Currently, the Tennessee Titans are the NFL’s only undefeated team at 9-0. Everyone acknowledges them to be the best team in the AFC and one of the two best teams in the league (along with the defending Super Bowl champion New York Giants, who currently sit at 8-1). But when you watch ESPN’s SportsCenter, or listen to national sports talk radio, the story is always the Cowboys. No matter what media outlet it is, they virtually always lead with talk about Dallas.

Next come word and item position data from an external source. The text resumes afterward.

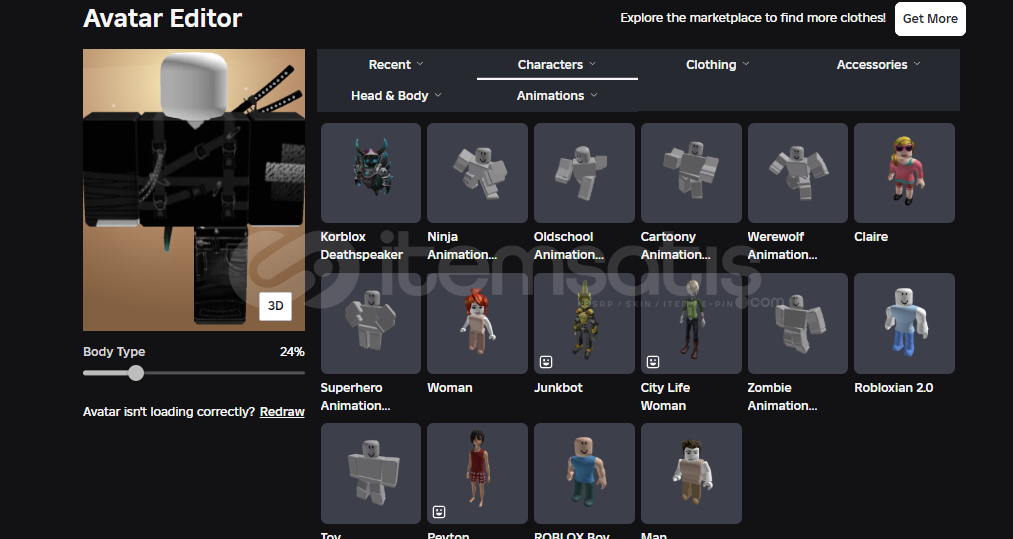Toggle the 3D avatar view
The width and height of the screenshot is (1013, 539).
[275, 306]
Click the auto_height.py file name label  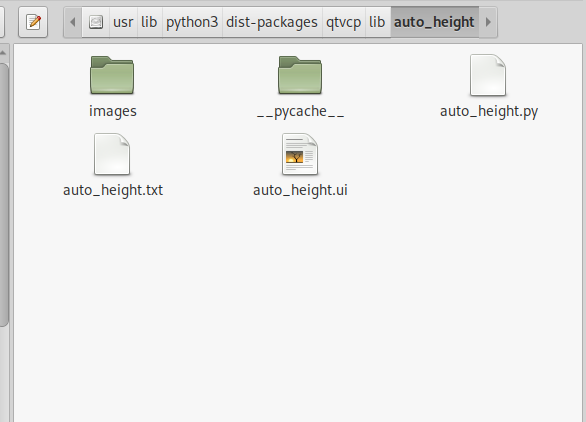[489, 111]
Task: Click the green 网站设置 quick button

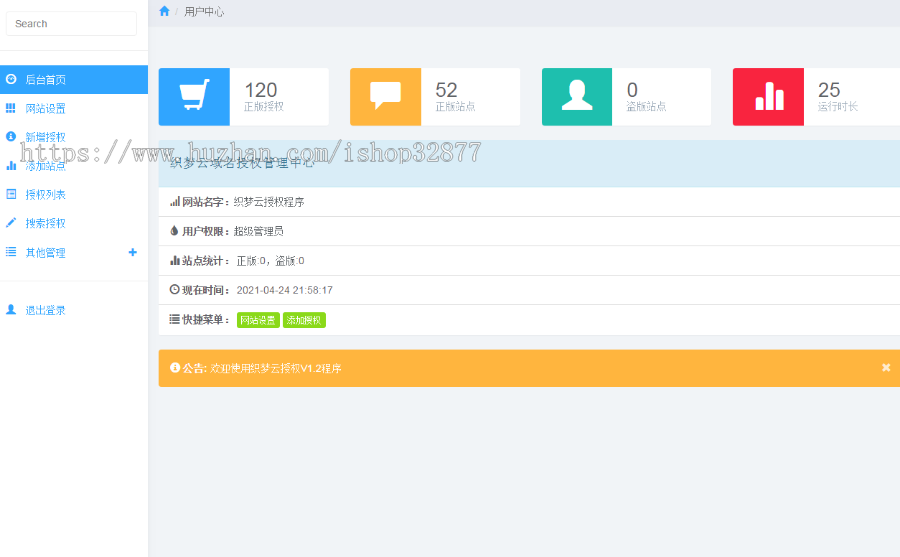Action: pyautogui.click(x=258, y=320)
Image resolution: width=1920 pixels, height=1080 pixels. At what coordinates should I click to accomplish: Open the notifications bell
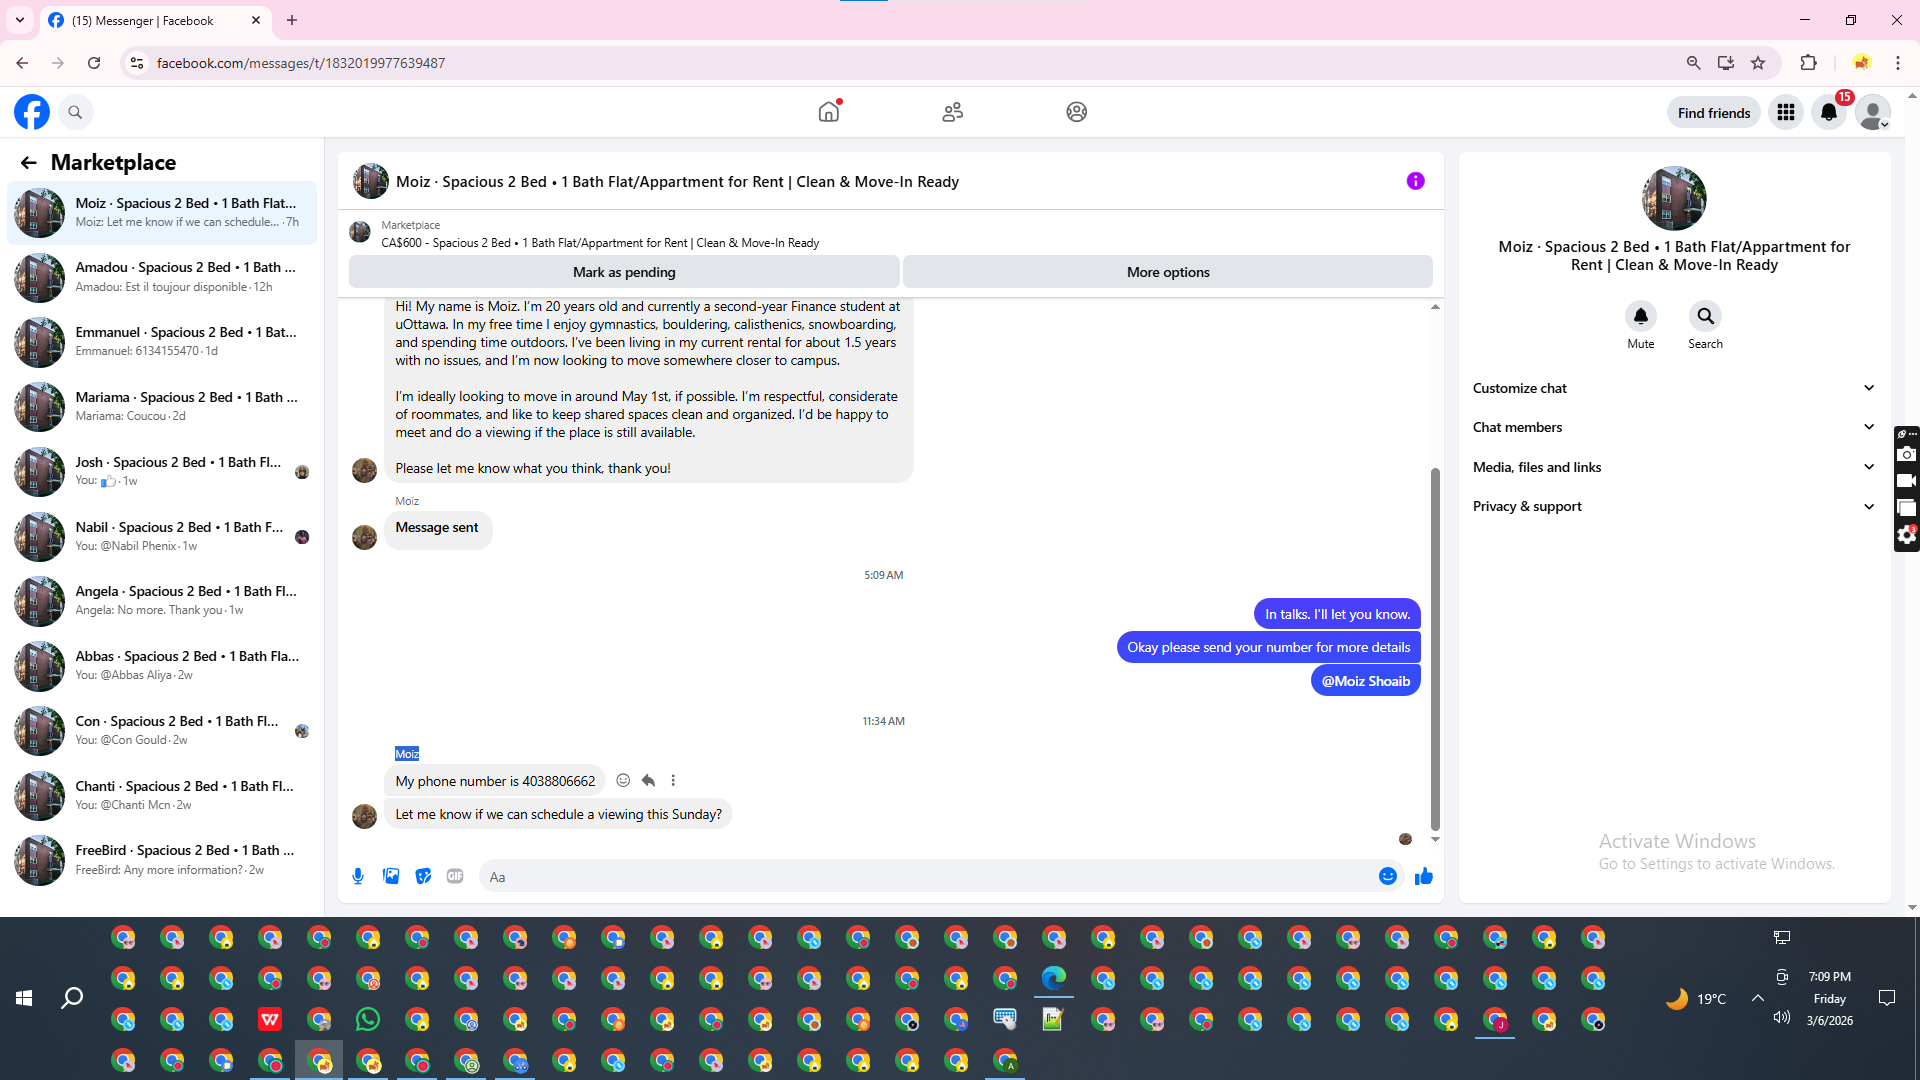[1829, 113]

In a true meritocracy, being 9-0 would count for more than being sexy. The fact that the Titans are a small-market team wouldn’t prevent them from being mentioned first or second on SportsCenter. Tennessee has earned that. Even if they lose the remainder of their games and finish the regular season at 9-7 (an impossibility), as of this writing they’re alone among the ranks of the NFL’s undefeated. Only being the defending champs, as the Giants are, should be able to compete with that.
But we don’t live in a meritocracy. We live in a market-based economy where profits and market share are king. The Dallas Cowboys name alone generates more money in our capitalist society than can the hard work and success of the small-market Titans.
Prior to this season, ESPN ranked the 32 NFL teams based on who has the “best fans.”
But the real rankings (as far as the NFL, its advertisers, and national media outlets are concerned) are those from September by Forbes.com: the NFL team valuations. According to Forbes, the five most valuable NFL teams — which are also the five most valuable franchises in all of U.S. sport — are the Cowboys, Washington Redskins, New England Patriots, Giants, and the New York Jets.
You’ll know we’re living in a good society, or least a better one, when teams get more love for being perfect than they do for simply being worth $1.6 billion.